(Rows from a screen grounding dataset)
--- START ---

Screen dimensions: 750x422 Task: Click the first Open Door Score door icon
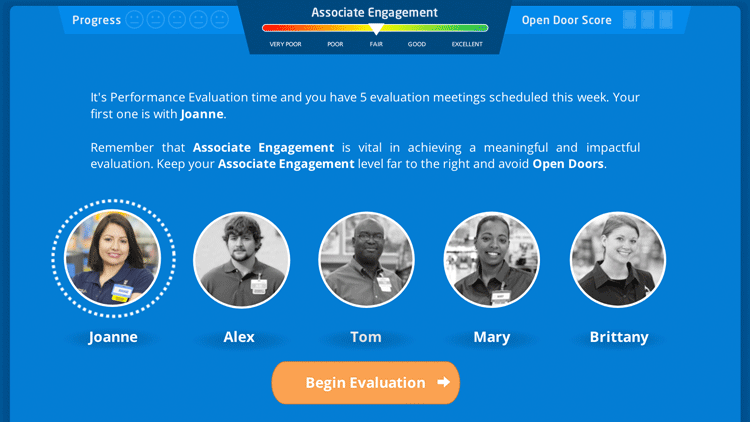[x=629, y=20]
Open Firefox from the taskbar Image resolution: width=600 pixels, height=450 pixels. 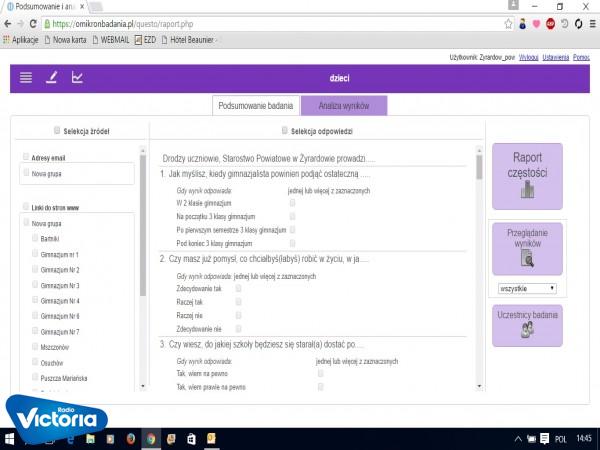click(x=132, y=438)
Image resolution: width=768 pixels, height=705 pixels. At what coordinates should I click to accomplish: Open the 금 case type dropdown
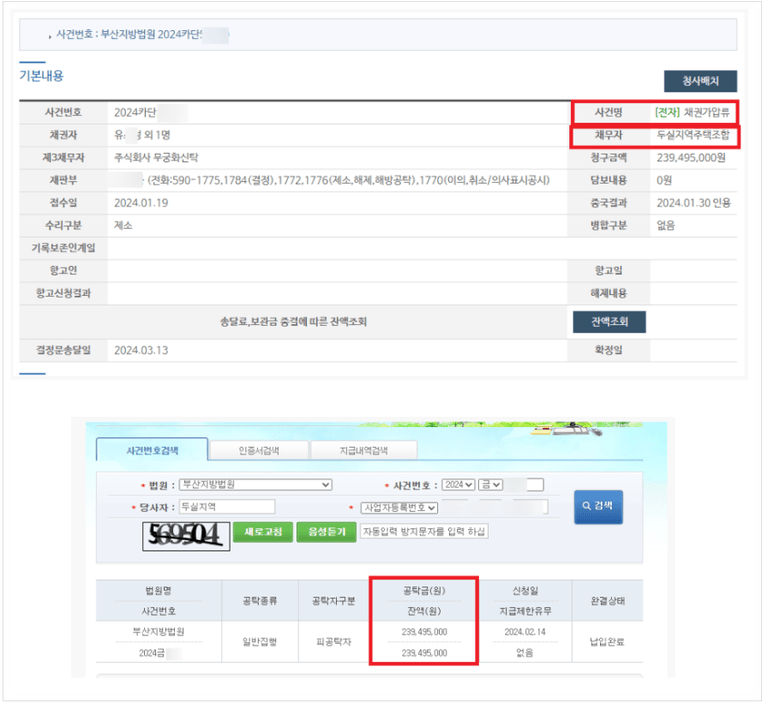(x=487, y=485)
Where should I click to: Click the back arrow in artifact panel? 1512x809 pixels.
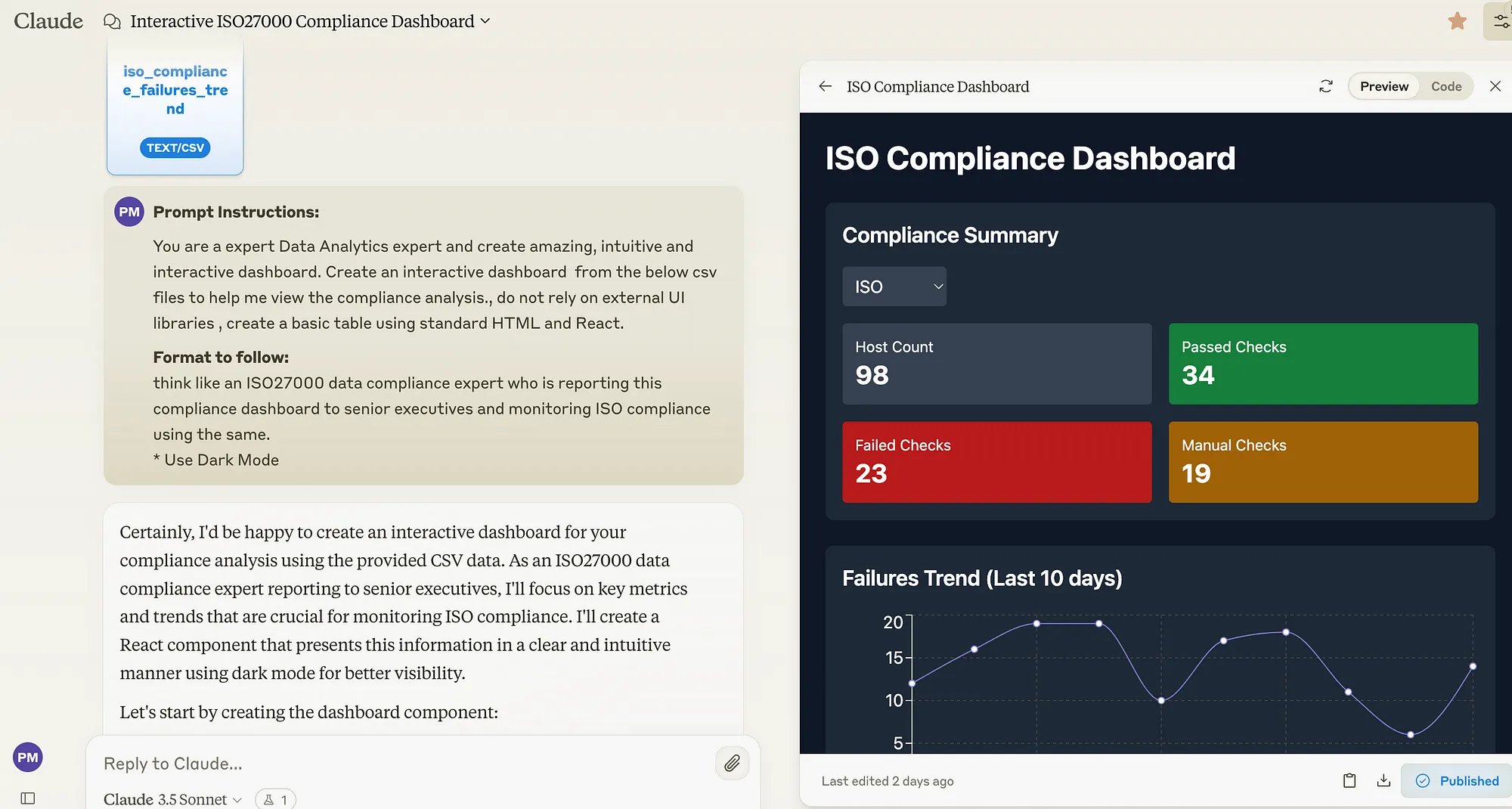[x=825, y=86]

--- END ---
--- START ---

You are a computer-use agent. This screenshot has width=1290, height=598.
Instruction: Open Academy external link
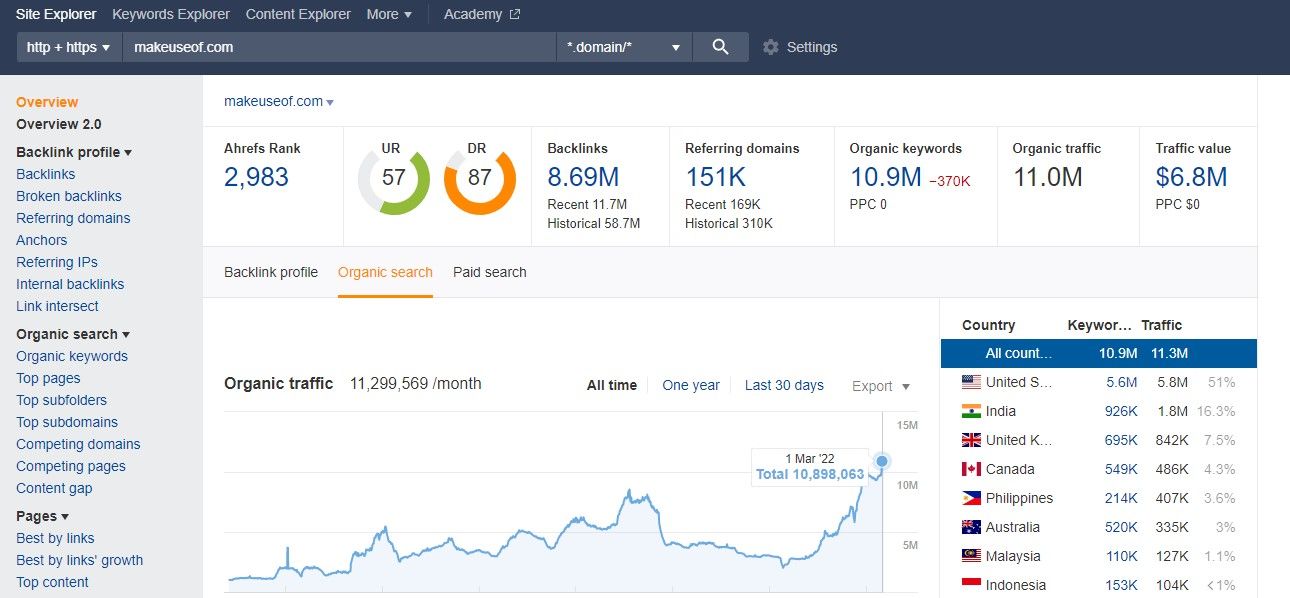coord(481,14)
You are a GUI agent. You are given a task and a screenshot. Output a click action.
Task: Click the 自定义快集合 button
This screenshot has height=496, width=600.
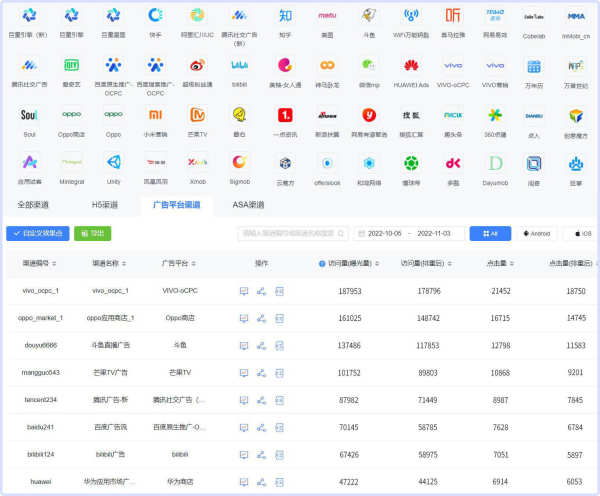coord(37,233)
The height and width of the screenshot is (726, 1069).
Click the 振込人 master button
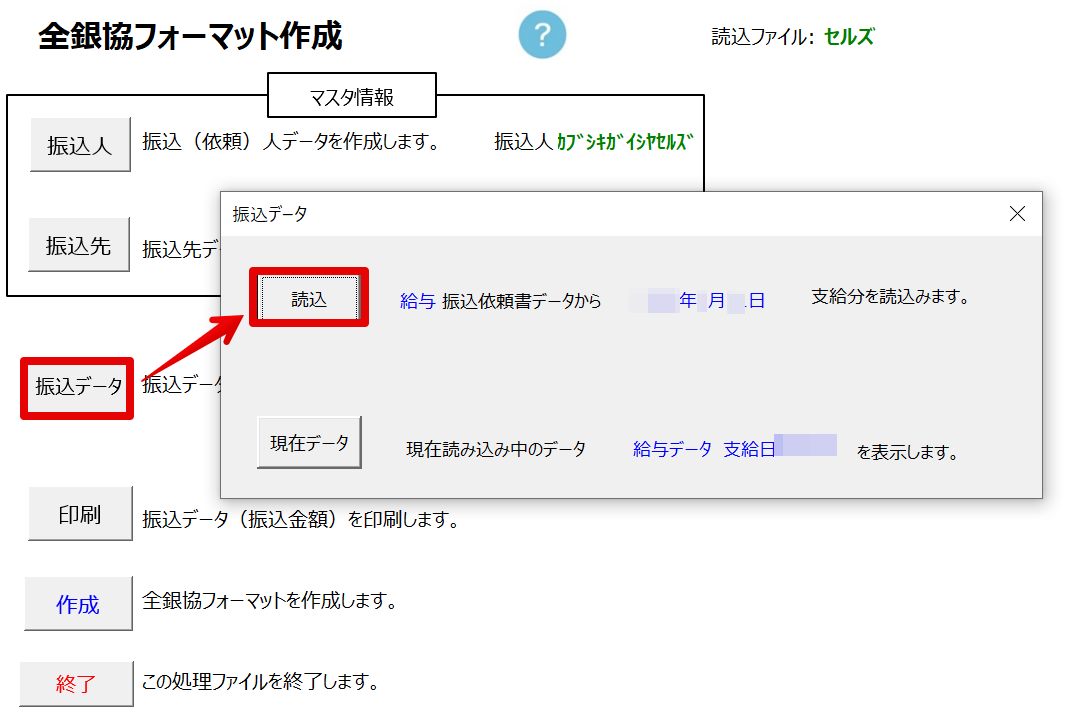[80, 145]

--- END ---

EXERCISE BRIEF
Starting with the line that has "Image resolution: width=768" and ending with the line that has "[x=825, y=86]", write out only those lines of the data again, requests included, and shift every answer coordinate by adding 82 to it. Leave the pictures out.

FINISHED TASK
Image resolution: width=768 pixels, height=705 pixels. At what coordinates should I click to accomplish: Open the 금 case type dropdown
(x=569, y=567)
Where should I click to: Click the back arrow in artifact panel? 1512x809 pixels.
[x=907, y=168]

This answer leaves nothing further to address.